Brigitte Giraud a mis 20 ans à dire cette « chose énorme qui nous frappait en nous laissant sans mots », tant la perte de l’autre prive de la parole et du monde. Comme cette éclipse qui, quelques semaines après les obsèques, devait plonger la ville dans l’obscurité en plein midi. C’est ce que montre l’auteur en usant d’un dispositif tout aussi admirable qu’implacable, à travers lequel elle parvient à faire coïncider, dans une même et unique aspiration par le vide, la disparition brutale de Claude et les faux-semblants d’une époque aujourd’hui révolue.

Ce dispositif, à la fois litanie et compte à rebours, est constitué de 23 « si » en amorce à autant de chapitres (sur le mode « avec des si on peut refaire le monde »), à travers lesquels l’auteur ressasse l’enchaînement d’évènements jusqu’à l’inéluctable.
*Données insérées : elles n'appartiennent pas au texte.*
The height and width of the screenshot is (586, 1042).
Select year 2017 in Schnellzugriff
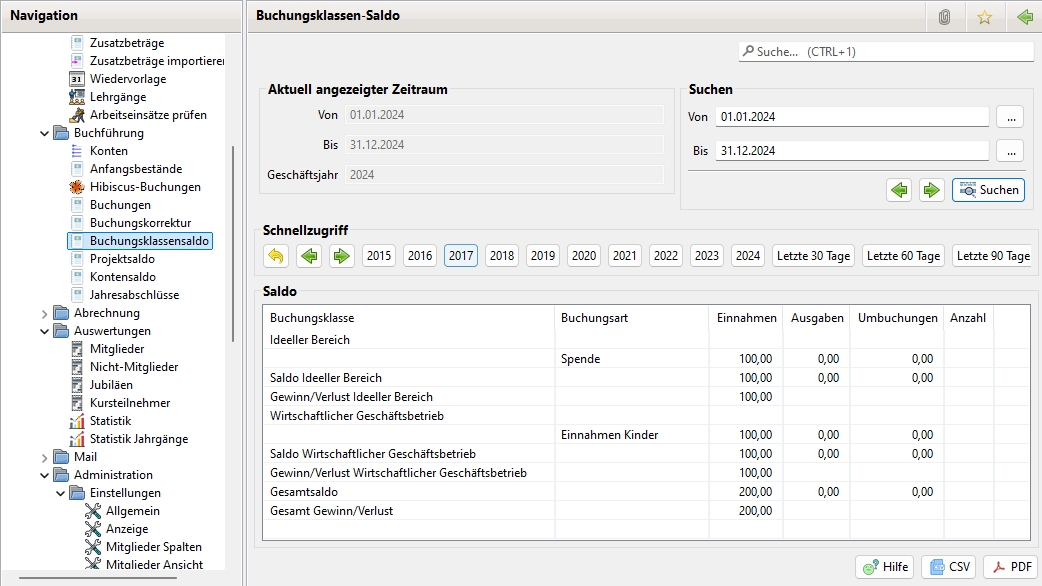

Comme l’écrit Rozenn Le Berre dans L’expérience du deuil : « La perte de l’autre vient soudainement nous rappeler le caractère illusoire de notre jeu face à la vie », et en effet, l’inéluctabililté du destin qui doit la priver de son compagnon, fait simultanément craquer le vernis social et les stéréotypes par lesquels nous pouvons croire que le monde échappe au vide et au non-sens. Et l’auteur ne manque pas de nous rappeler que dans la réalité, en dehors du roman, « il n’y a pas de si » et « rien à comprendre ». A la fin le personnage meurt toujours.
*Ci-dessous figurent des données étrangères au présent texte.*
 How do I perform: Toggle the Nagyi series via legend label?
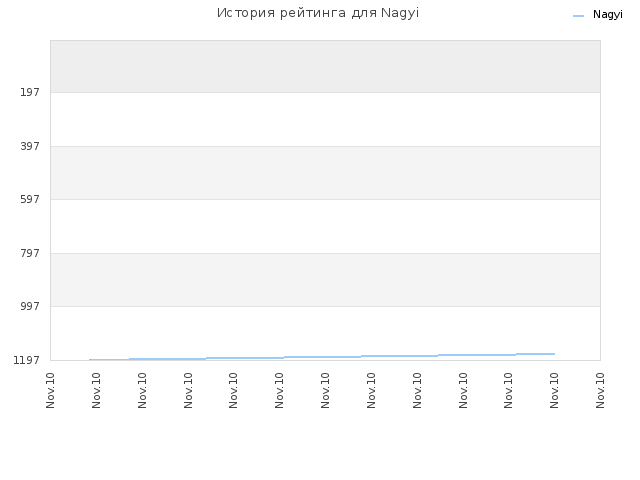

Mais ce jeu, aussi futile, gratuit et désabusé qu’il paraisse, n’en permet pas moins à Brigitte Giraud de mettre des mots sur une douleur sinon indicible du moins longtemps tue et de s’approcher comme discrètement, en trompant l’effroi, de « cette béance ». On pense alors à la paire de lunettes qu’elle glisse dans le sac de son fils afin qu’il puisse observer l’éclipse évoquée plus haut sans se brûler la rétine. L’auteur renoue donc avec elle-même en tant qu’être de parole. Mais s’agit-il vraiment de renouer avec soi-même ? Car la rupture provoquée par le deuil est définitive, et la perte de l’autre est tout autant la perte d’un autre soi-même. Paradoxalement, ce ressassement de conditionnels passés sans issue, tout en éclipsant celle que fut l’auteur et le monde qui la soutenait dans son identité, la fait réapparaître, au terme d’une longue et douloureuse re-création, sous une nouvelle identité, et dans sa vulnérabilité crue. Le récit se termine d’ailleurs par une discrète victoire, la brusque irruption d’un détail fugace qui lui rappelle que par-delà l’éclipse du monde et l’effilochement des souvenirs, une vie a bien été vécue : « quelque chose avait eu lieu. J’étais rassurée. »
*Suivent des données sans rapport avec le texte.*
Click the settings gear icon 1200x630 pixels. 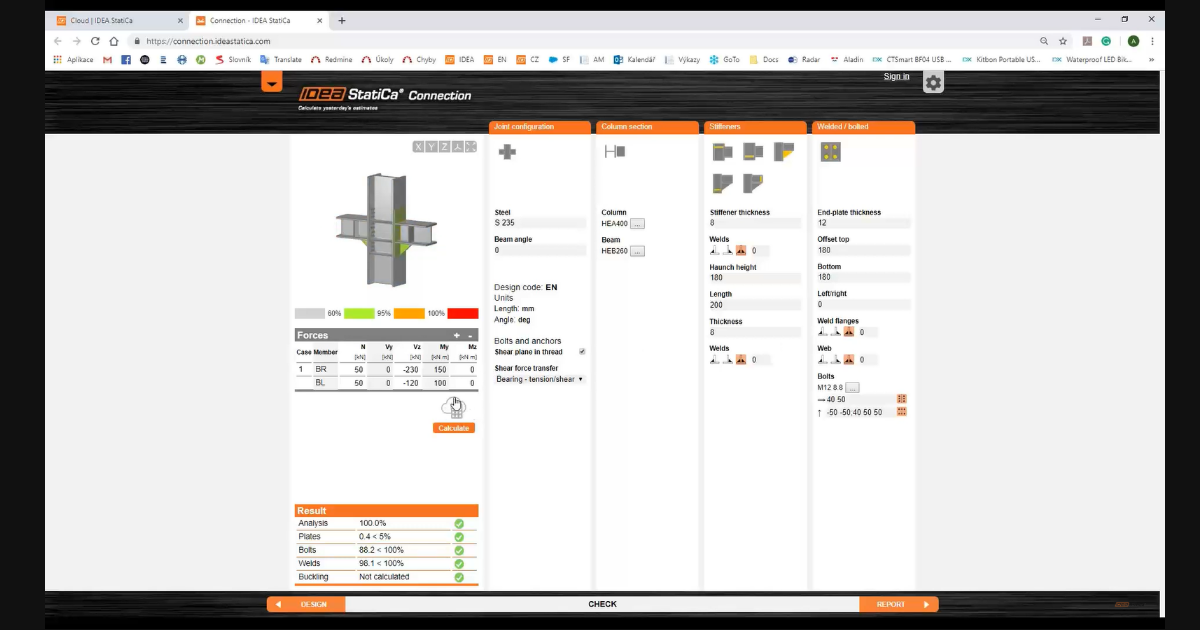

Par Ronan Rocher, documentaliste à COMPAS

Extrait

Claude aurait enclenché la première, aurait rejoint la chaussée dans des gerbes d’eau et aurait roulé comme en berne jusqu’à la discothèque, où il serait arrivé un peu piteux. Cela aurait été un jour où il n’aurait pas fait d’envieux parmi ses collègues, où aucune fille ne se serait retournée sur son passage, où l’empreinte même du rock’n’roll aurait quitté sa silhouette. Il aurait attaché sa moto sur l’emplacement réservé du parking, puis il aurait avancé dans sa combinaison dégoulinante, il aurait demandé au gardien à la loge s’il pouvait la laisser sécher quelque part dans un couloir, ils auraient eu cette conversation de connivence à propos de la météo, ils auraient dit que pourtant c’était le deuxième jour de l’été, qu’heureusement que ce n’était pas tombé la veille pour la Fête de la musique, ils auraient parié que ça n’allait pas durer, et en effet cela n’aurait pas duré, deux heures plus tard la pression atmosphérique se serait allégée et la pluie se serait calmée en même temps qu’un peu de vent serait venu du nord, léger mais parfait, juste ce qu’il fallait pour dissiper la nuée, et la lumière aurait surgi, vive et éclatante, et les martinets auraient repris leurs tournoiements sans fin entre les immeubles et leurs cris se seraient réverbérés contre les façades et seraient entrés par les baies vitrées du bureau que Claude aurait fini par ouvrir pour accueillir l’été.

Mais ce mardi 22 juin, il faisait beau, on pourrait dire normalement beau pour la saison.